On This Page

Advanced Security: for Hackers and Developers

VDA Labs | August 6-7



Overview

Day 1 - IoT, Embedded, and Automotive
The first day is all about instruction and labs around finding bugs in an embedded systems. We will describe the processes and likely targets, and begin a real-world hunt through interesting code to find and exploit bugs - just the type of activities security researchers, pentesters, and security engineers of all kinds might be asked to do.

We will do:
  • Firmware unpacking
  • Code analysis and reverse engineering
  • Bug Hunting via static and dynamic techniques
  • Exploitation

Day 2 - Windows Browser and Kernel Hacking
  • ROP, EMET, & Use-after-free
  • Lecture: Browser vendors have added UaF protections
  • Lab: Bypass Isolated Heap and Deferred Free

Control Flow Integrity
  • Lecture: Describe new feature in VS 2015, used to protect program execution
  • Lab: Bypass Microsoft's Control Flow Guard

Browser Extension Exploitation
  • Lecture: Discuss flash and describe an exploit that was disclosed as part of the Hacking Team fiasco
  • Lab: Understand and work with the exploit

Kernel Debugging
  • Lecture: Discuss the Windows Architecture, including the principles and components of the Kernel
  • Lab: Learn how to debug system code

Kernel Auditing
  • Lecture: Windows drivers- how they work and how to find bugs in them
  • Lab: Find bugs in the provided driver code

Kernel Fuzzing
  • Lecture: Syscalls, IOCTLs, User/GDI, Networking/IO stacks, etc.
  • Lab: Perform GDI/Font fuzzing

Kernel Exploitation
  • Lecture: Teach about kernel exploits and defenses
  • Lab: Examine details of two kernel exploits: how ROP and actual elevation works

Who Should Take this Course

Anyone interesting in hard core code security and vulnerabilities. Security researchers, managers, testers, developers, security architects, etc. Folks from all industries will benefit from this deep class.

Student Requirements

It is recommended that you first take "Application Security: for Hackers and Developers" or have equivalent knowledge

What Students Should Bring

Students are required to provide a laptop for the course. Your computer should have 100GB of free HD space and should have 8GB of RAM. Install ahead of time either VMware workstation/player or Fusion. You will need a USB port and an OS that can read ExFat FileSystem to copy the data. (Most Mac and Windows have that, but with Linux, check for the driver.) You may not share course media with non-students.

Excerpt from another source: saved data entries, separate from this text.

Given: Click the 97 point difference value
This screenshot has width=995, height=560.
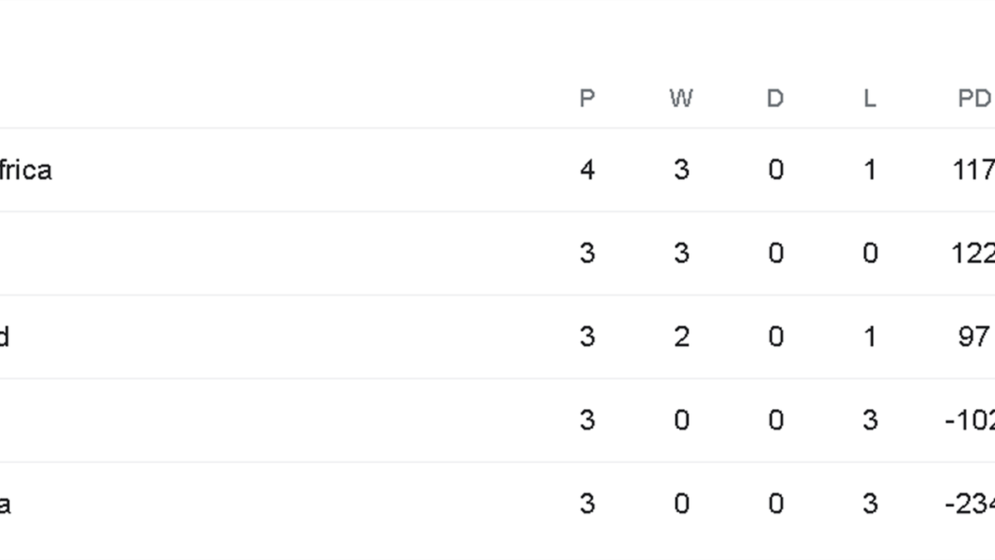Looking at the screenshot, I should coord(973,337).
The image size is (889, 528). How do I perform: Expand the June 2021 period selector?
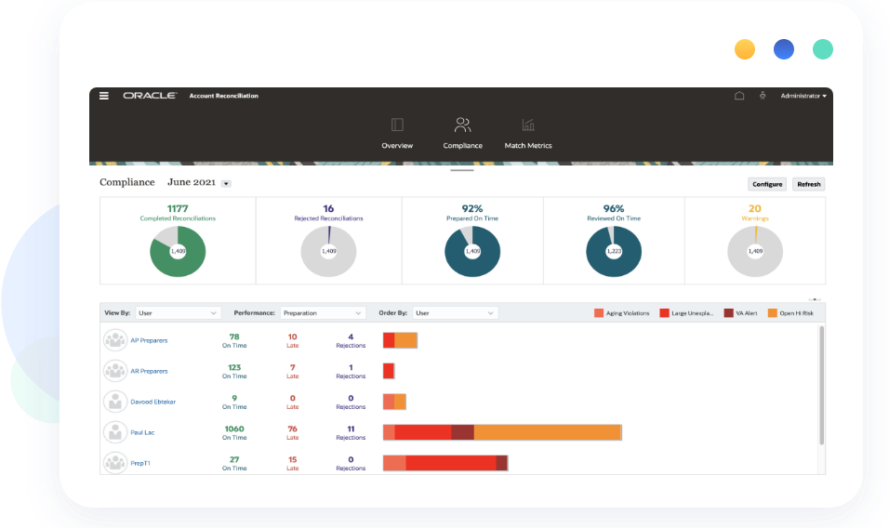(226, 184)
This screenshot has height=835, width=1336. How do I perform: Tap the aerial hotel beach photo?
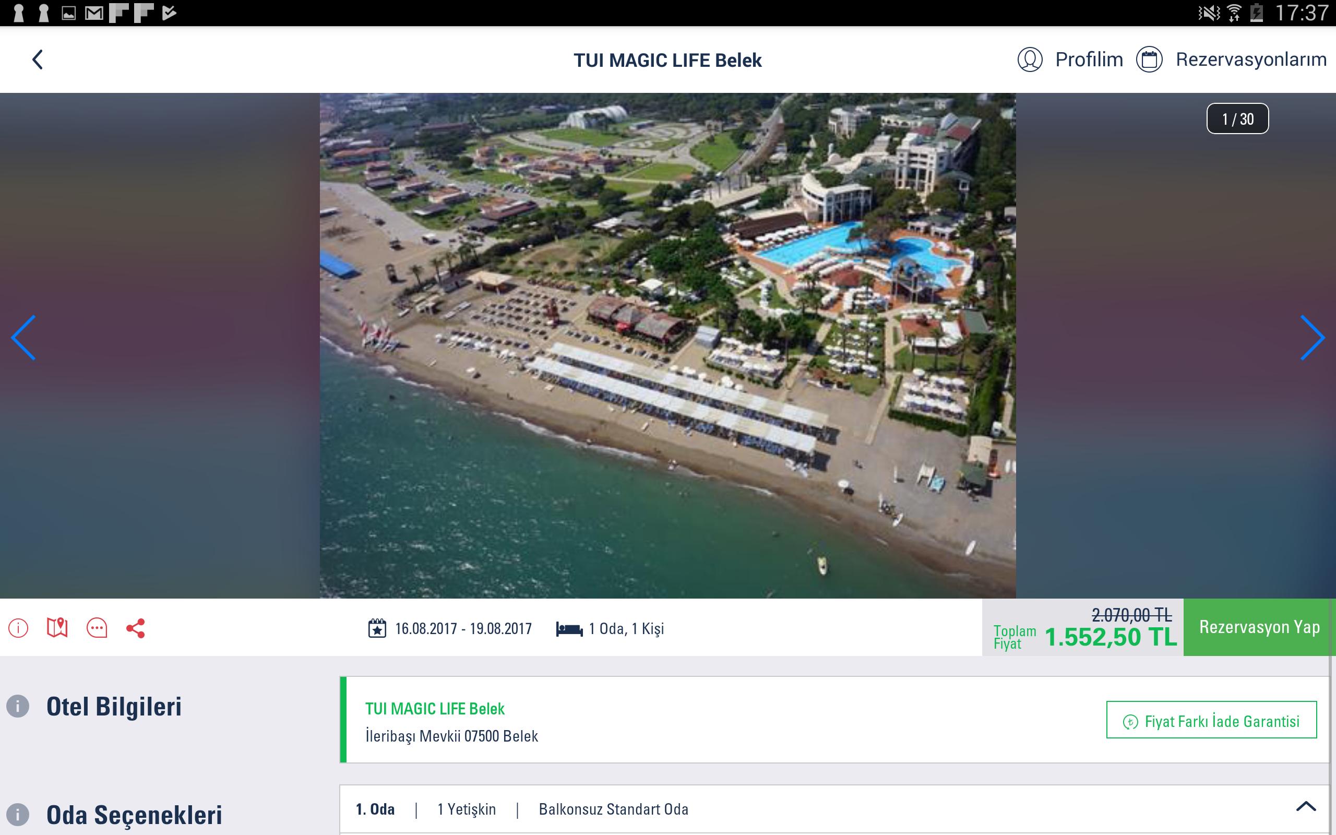click(667, 346)
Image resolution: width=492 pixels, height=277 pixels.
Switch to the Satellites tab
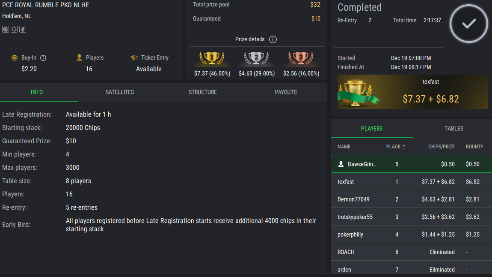[120, 92]
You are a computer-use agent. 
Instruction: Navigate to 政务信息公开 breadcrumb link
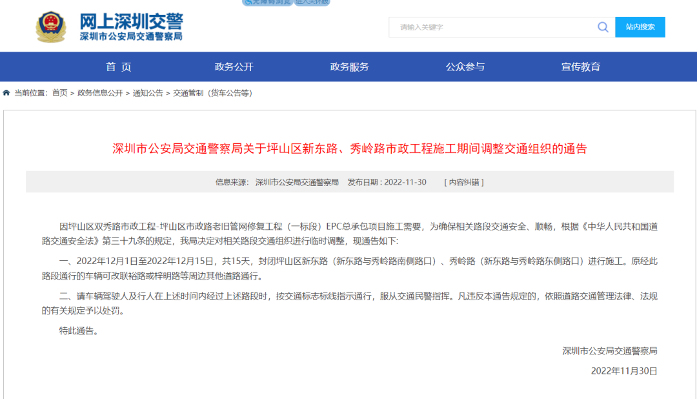pos(100,93)

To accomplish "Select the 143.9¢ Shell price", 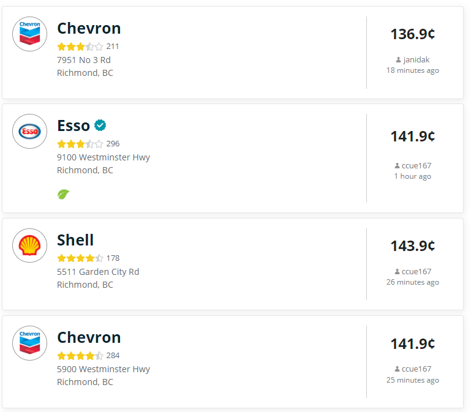I will coord(412,246).
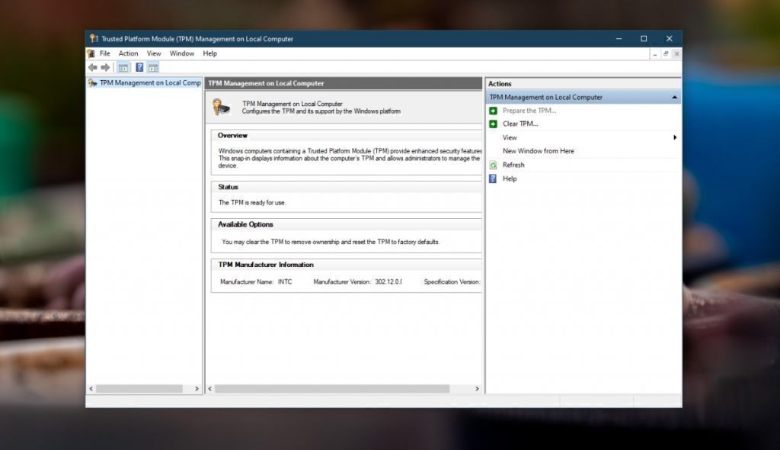Open the View submenu in the Actions pane
The width and height of the screenshot is (780, 450).
[509, 137]
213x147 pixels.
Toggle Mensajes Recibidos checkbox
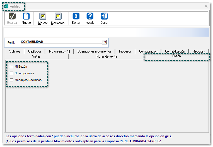(x=11, y=80)
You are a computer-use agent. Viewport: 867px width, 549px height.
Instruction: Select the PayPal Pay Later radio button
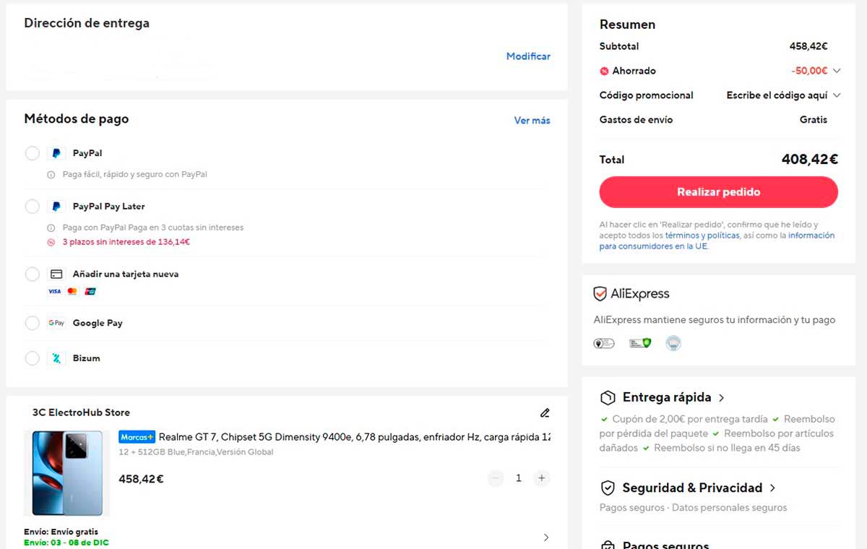click(x=32, y=206)
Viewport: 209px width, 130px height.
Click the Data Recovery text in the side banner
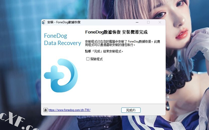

What Students Will Be Provided With

You will be given course material and multiple virtual machines. Copy to your OS drive, and pass the portable Media to your neighbor. You may not share any course material with non-students.

Trainers

Dr. Jared DeMott is the founder of the security company, Vulnerability Discovery & Analysis (VDA) Labs. DeMott is a former NSA security analyst, Microsoft BlueHat Prize winner, and was the CTO at Binary Defense. He's frequently quoted in media, and invited to speak at security events. You'll find fingerprints of his work across the InfoSec community: fuzzing, code auditing, exploitation, incident response, malware analysis, pentests, threat intelligence, and security training. When DeMott isn't leading a project, or bypassing a security control, he's enjoying time with his family outdoors.